La nouvelle crise burundaise l’a encore politiquement déstabilisé, de même que la plupart des ténors de l’opposition qui vivent en exil à l’étranger, principalement en Belgique, l’ancienne puissance tutrice du Burundi.

Au terme de la même élection, d’anciennes et de nouvelles figures politiques ont également été confirmées ou remises en selle dans les hautes sphères du CNARED.

La première vice-présidence est revenue à une nouvelle figure, Mme Aline Ndenzako, la deuxième vice-présidence à un frondeur du parti au pouvoir, Pamphile Muderega, le secrétariat exécutif à un opposant notoire au régime, Anicet Niyonkuru.

Un autre opposant en exil, réputé radical, Pancrace Cimpaye, quant à lui, a été reconduit au poste de Porte-parole d’une coalition hétéroclite qui dit militer en faveur du rétablissement d’un environnement propice à de nouvelles élections plus «justes, libres, paisibles, équitables, inclusives et démocratiques» que celles controversées de 2015.

Le CNARED n’a toutefois pas saisi l’occasion qui lui a été offerte par la reprise, lundi dernier, à Arusha, des pourparlers inter-burundais destinés à vider le contentieux électoral de 2015.

Depuis son exil en Belgique, le nouveau patron du CNARED a égrené mercredi soir, une série de griefs sur les antennes de la «Voix de l’Amérique», à l’origine du mot d’ordre de boycott de la quatrième et «dernière session» des laborieux pourparlers inter-burundais, sous l’égide de la Communauté d’Afrique de l’Est, depuis juillet 2016.

Le CNARED n’a pas été invité «en tant qu’entité unique», la sécurité n’est pas garantie et les «vrais protagonistes» de la crise burundaise sont absents d’Arusha, à en croire le Dr Minani.

La partie gouvernementale s’est fait représenter par un cadre assistant au ministère de l’Intérieur et de la Sécurité publique, Térence Ntahiraja, «sans pouvoir de décision», aux yeux du CNARED qui veut rencontrer physiquement, le président burundais.

L’agenda de la dernière session à l’extérieur du pays comporte plusieurs points, notamment la situation sécuritaire et l’engagement à mettre fin à toutes les formes de violences, l’engagement pour l’Etat de droit et la fin de l’impunité, le statut et le respect de l’accord d’Arusha ayant mis fin à la dernière grande guerre civile de 1993 à 2003.

Les participants auront également à discuter du renforcement de la culture démocratique et de l’ouverture de l’espace politique, des problèmes socio-économiques et humanitaires, de l’état actuel des relations internationales qui ont été également affectées par la crise burundaise.

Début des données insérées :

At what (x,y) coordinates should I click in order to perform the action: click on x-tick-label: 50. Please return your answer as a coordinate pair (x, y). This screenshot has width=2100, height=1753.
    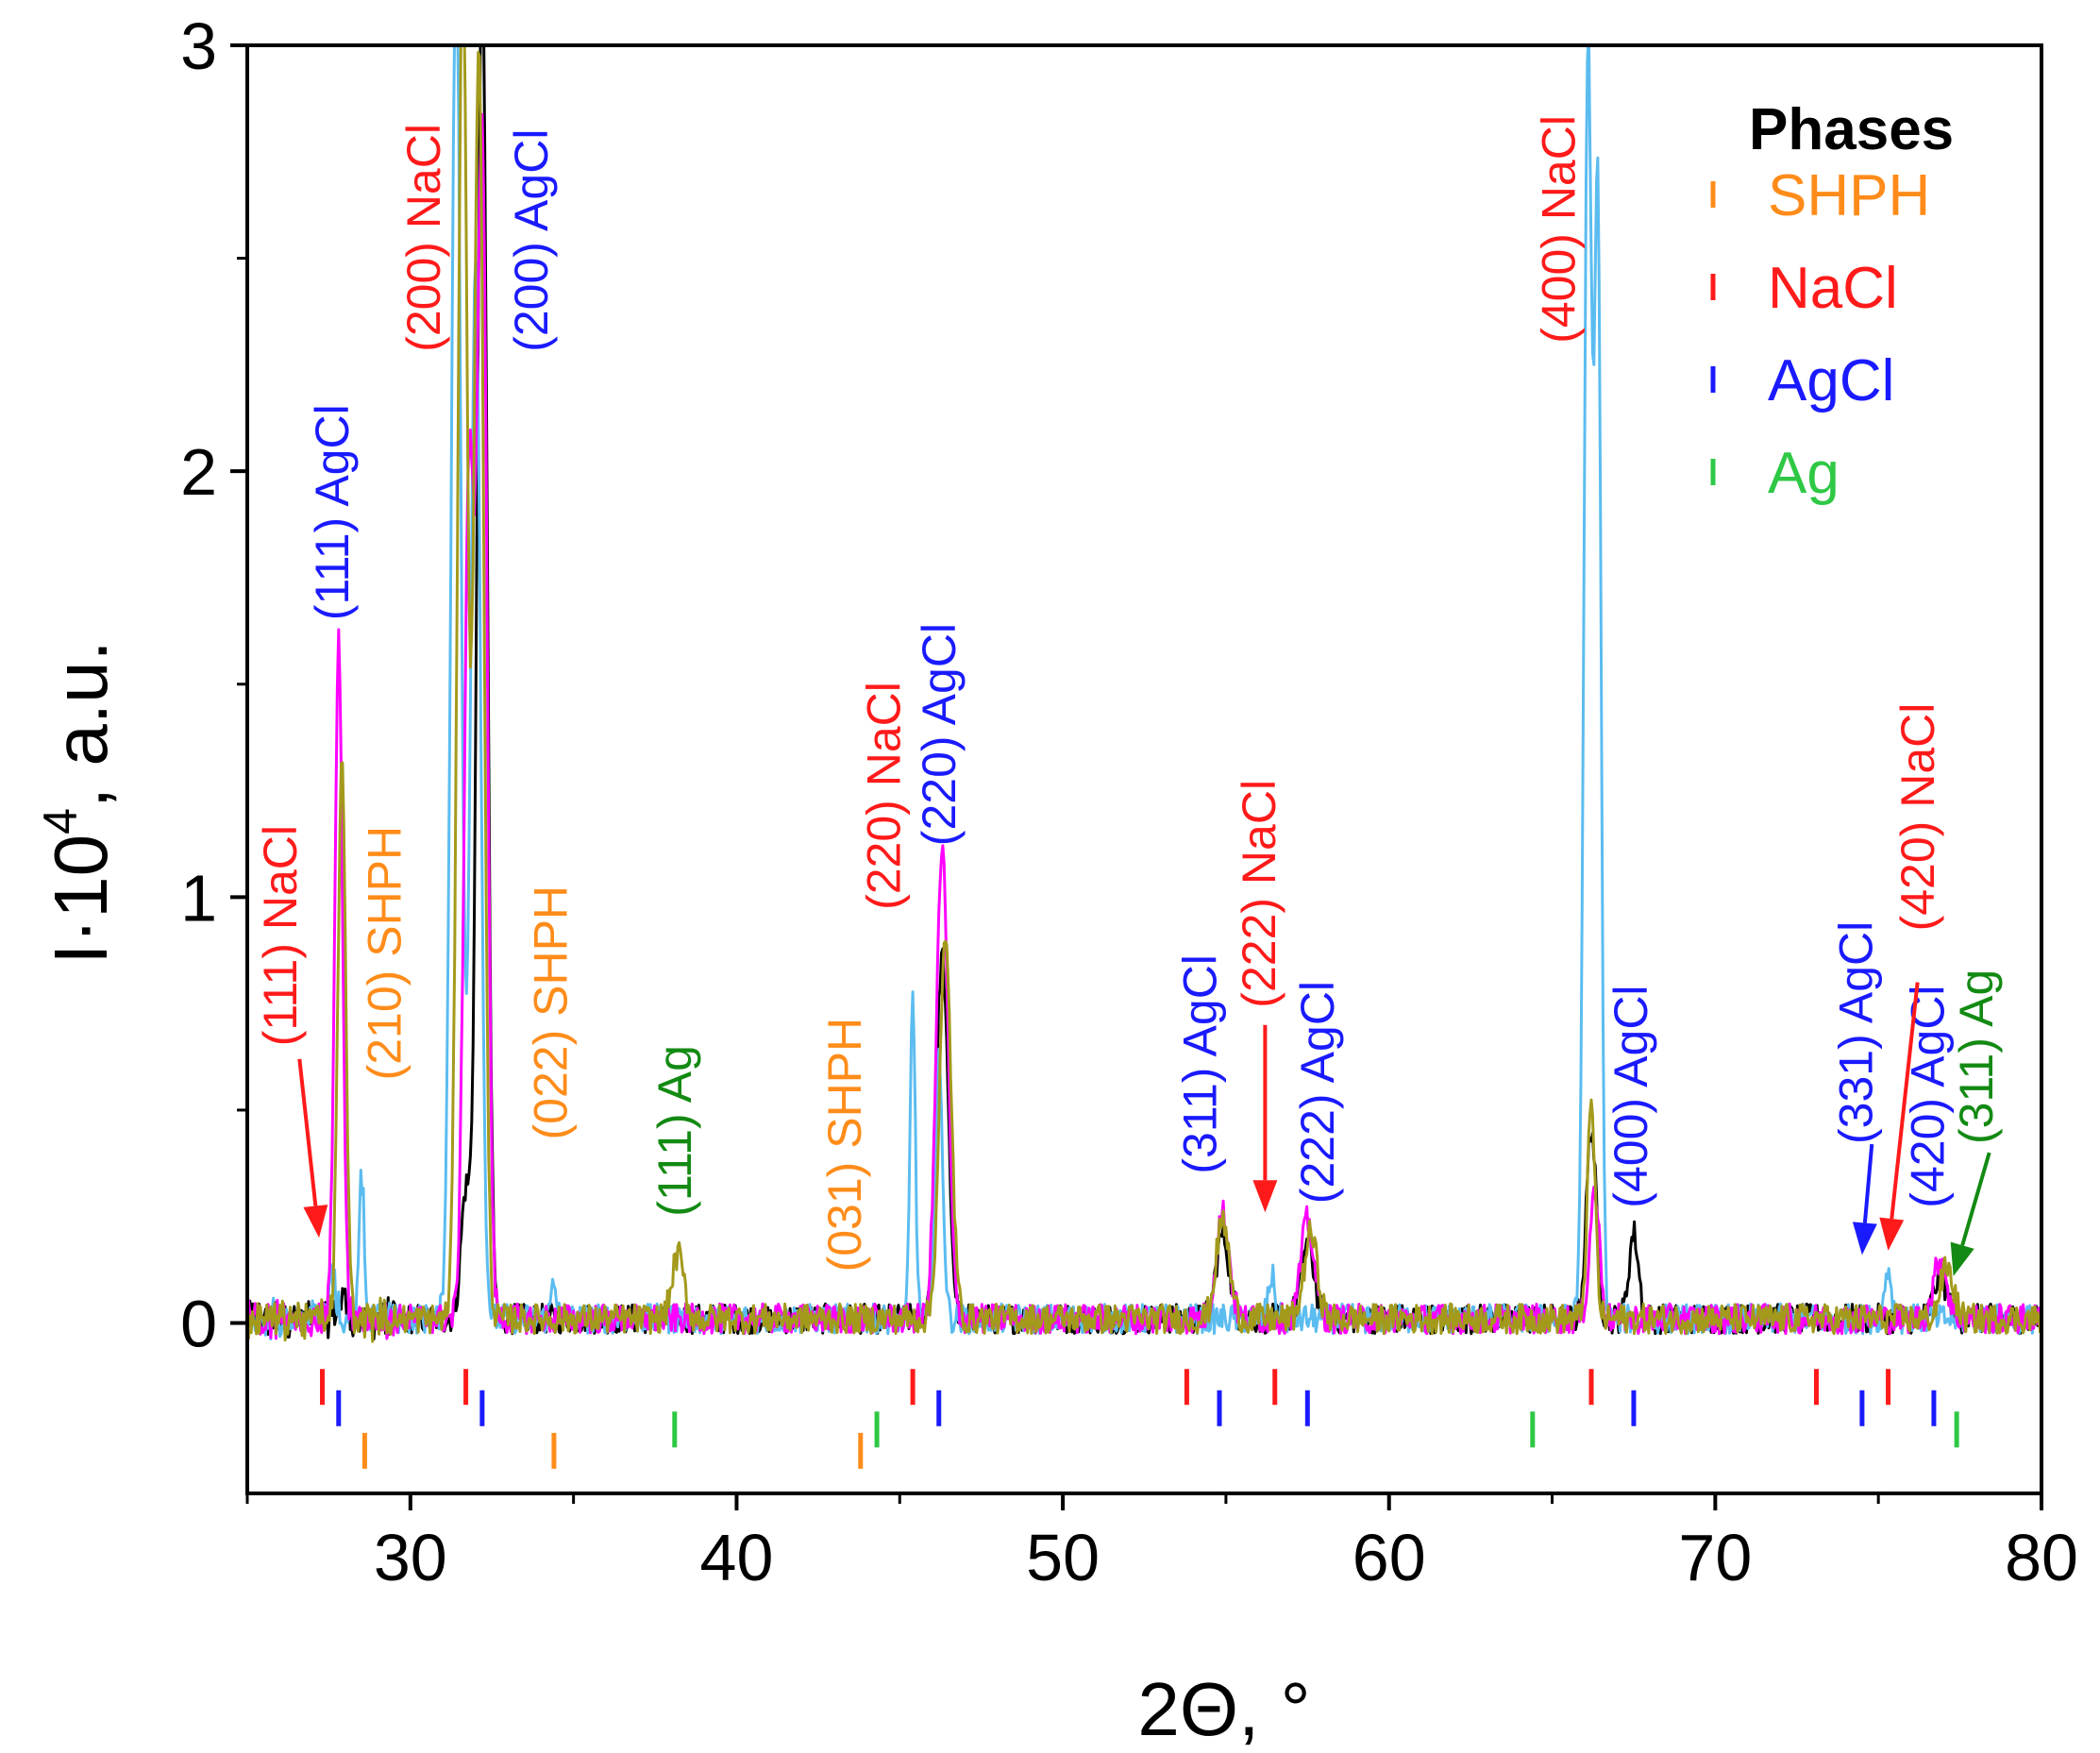
    Looking at the image, I should click on (1063, 1558).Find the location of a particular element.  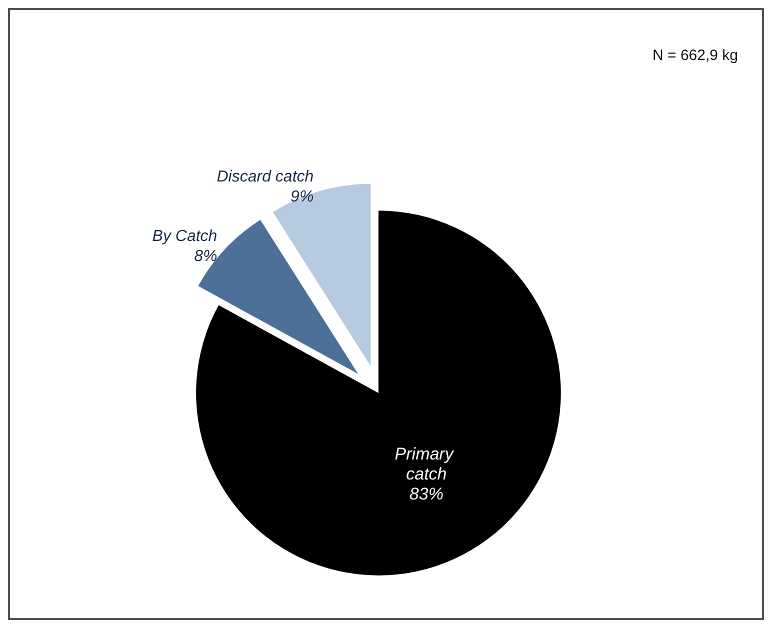

text: N = 662,9 kg is located at coordinates (695, 56).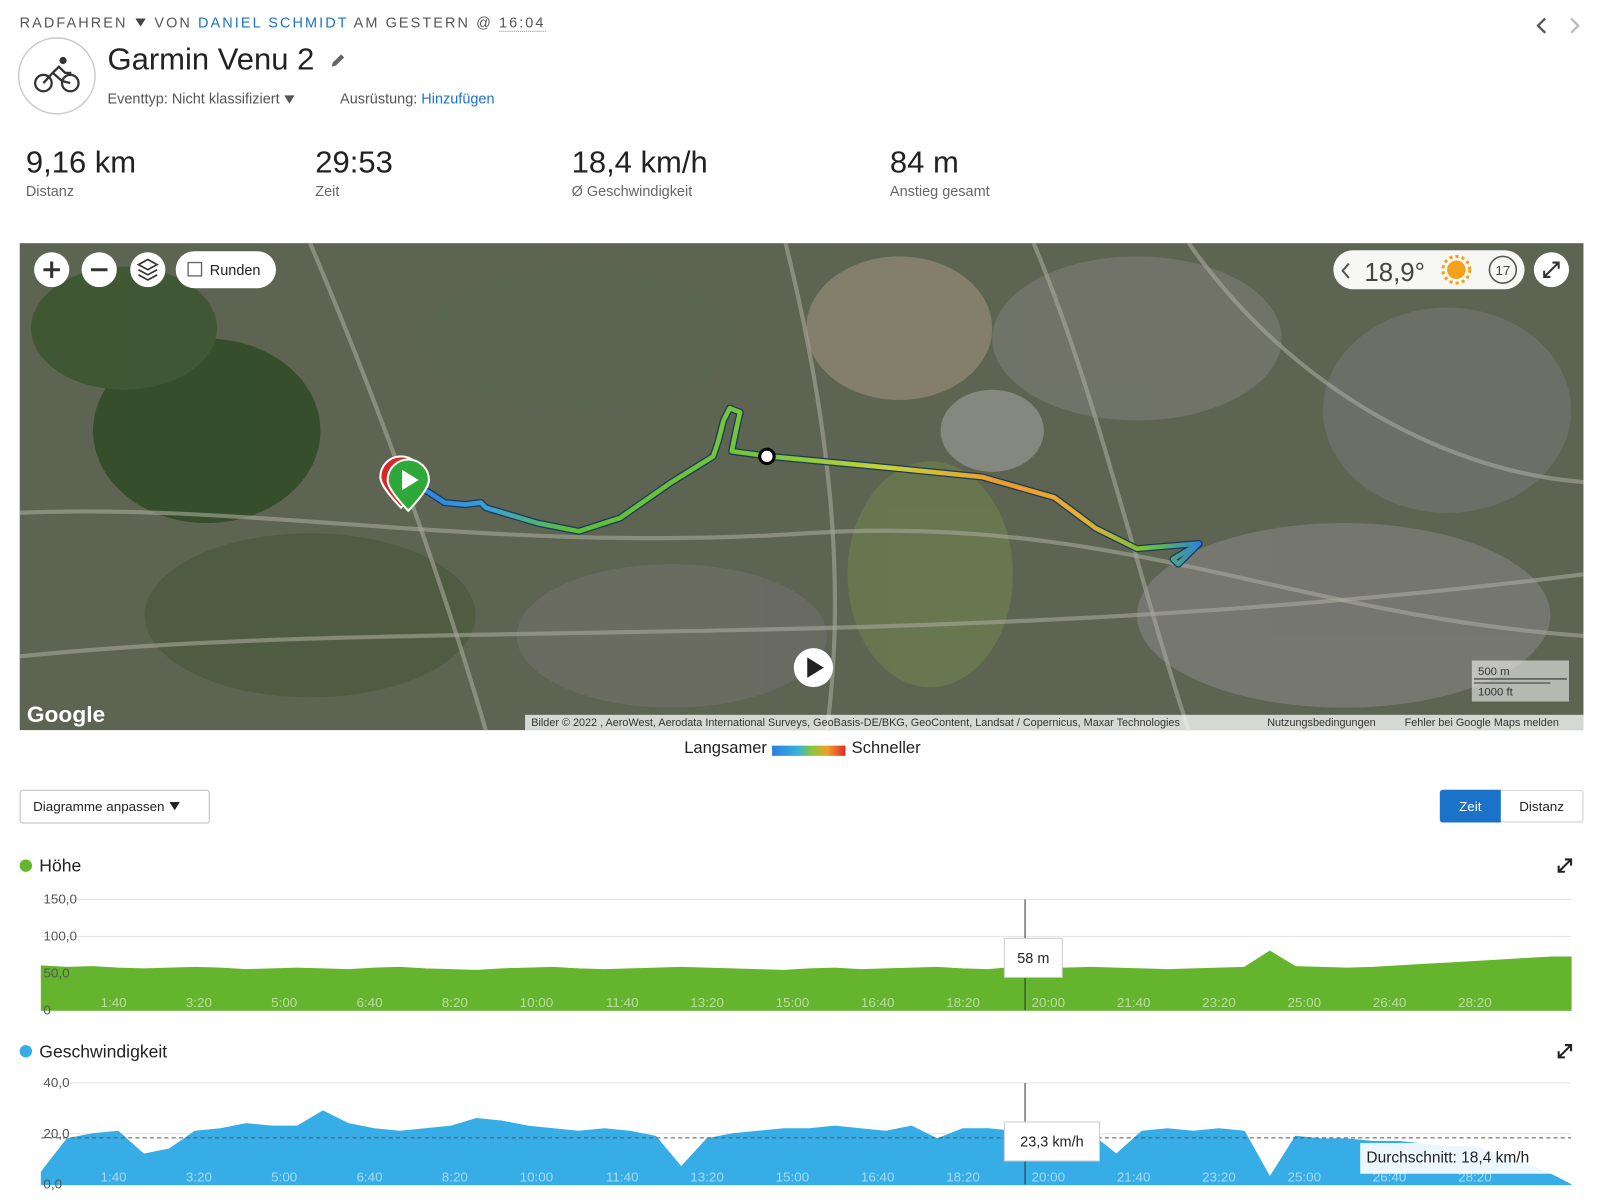  What do you see at coordinates (236, 271) in the screenshot?
I see `laps-label: Runden` at bounding box center [236, 271].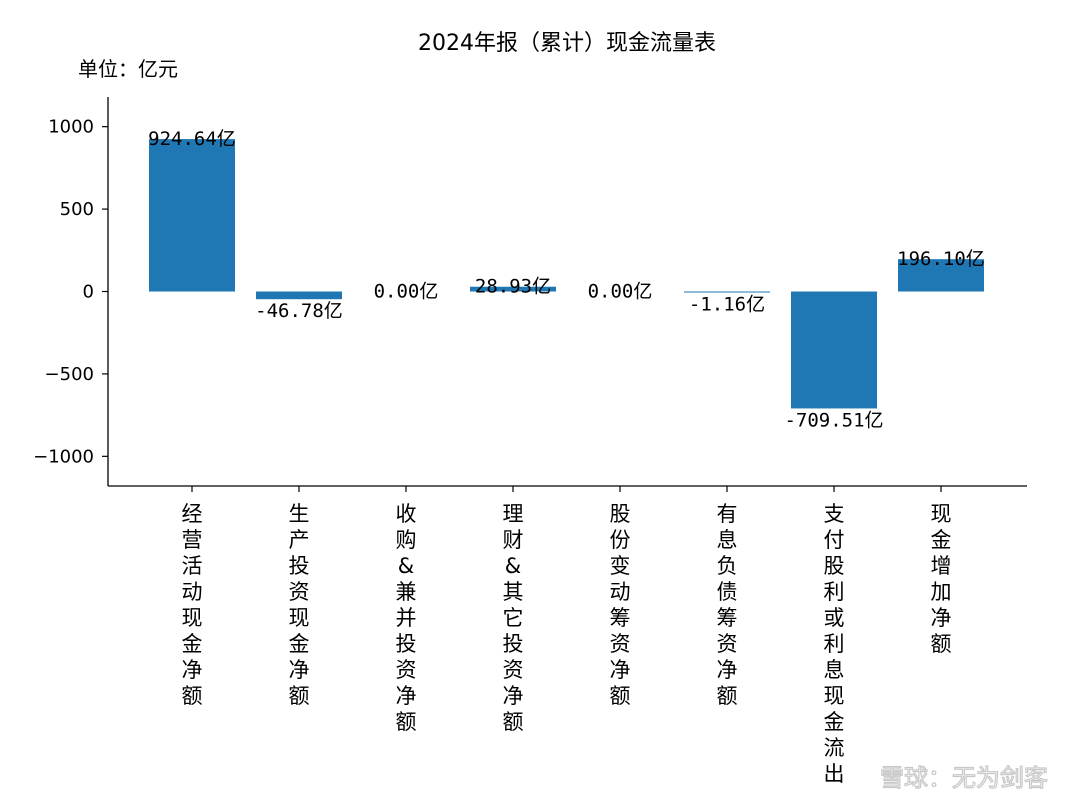 This screenshot has width=1080, height=810. What do you see at coordinates (71, 128) in the screenshot?
I see `y-tick-label: 1000` at bounding box center [71, 128].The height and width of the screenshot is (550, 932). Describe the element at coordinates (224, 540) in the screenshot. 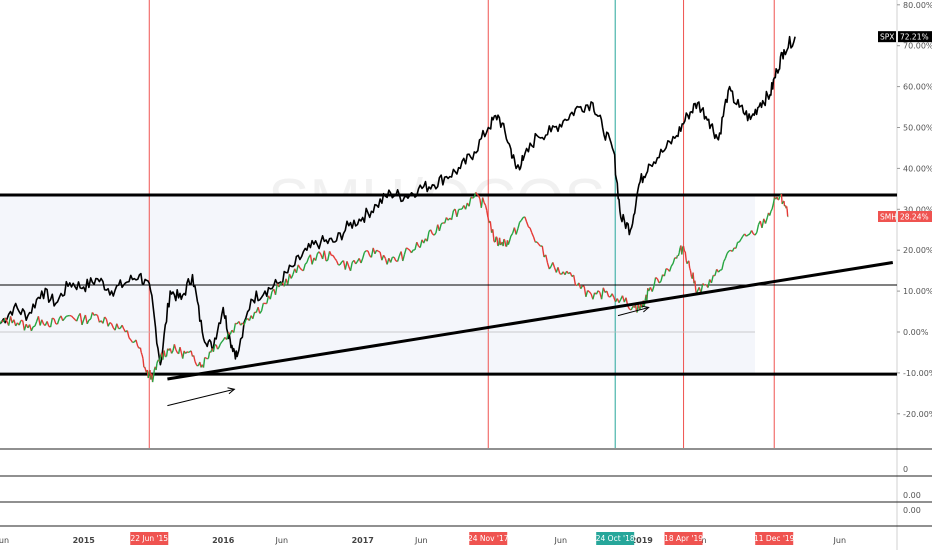

I see `x-tick-label: 2016` at that location.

Les protagonistes de la crise sont surtout attendus sur leurs capacités à transcender leurs divergences pour s’entendre sur un gouvernement de transition censé apaiser les esprits et recoudre le tissu social mis à mal par l’une des récentes et longues crises politiques burundaises.

Les échos d’Arusha laissent entendre que la mouvance présidentielle menace de claquer la porte des pourparlers, au cas où la médiation venait à maintenir à l’ordre du jour, le point relatif à un gouvernement transitoire dans un pays où le verdict des urnes a tranché et qui prépare à une nouvelle législature et des élections en 2020. 

Le pouvoir n’est pas non plus favorable à la remise en cause de son projet de révision de la Constitution dans l’objectif de permettre à l’actuel chef de l’Etat de se représenter en 2020, présume l’opposition.

On attribue généralement l’origine de la crise persistante au troisième quinquennat de l’actuel chef de l’Etat, jugé contraire à la Constitution et à l’accord d’Arusha, y compris dans le camp présidentiel.

La médiation travaille néanmoins à arracher un accord global de paix pour le Burundi qui devrait être signé, en présence des chefs d’Etat de la Communauté d’Afrique de l’Est, le 8 décembre prochain, date annoncée de clôture de la «session de la dernière chance», aux yeux de nombre d’analystes à Bujumbura.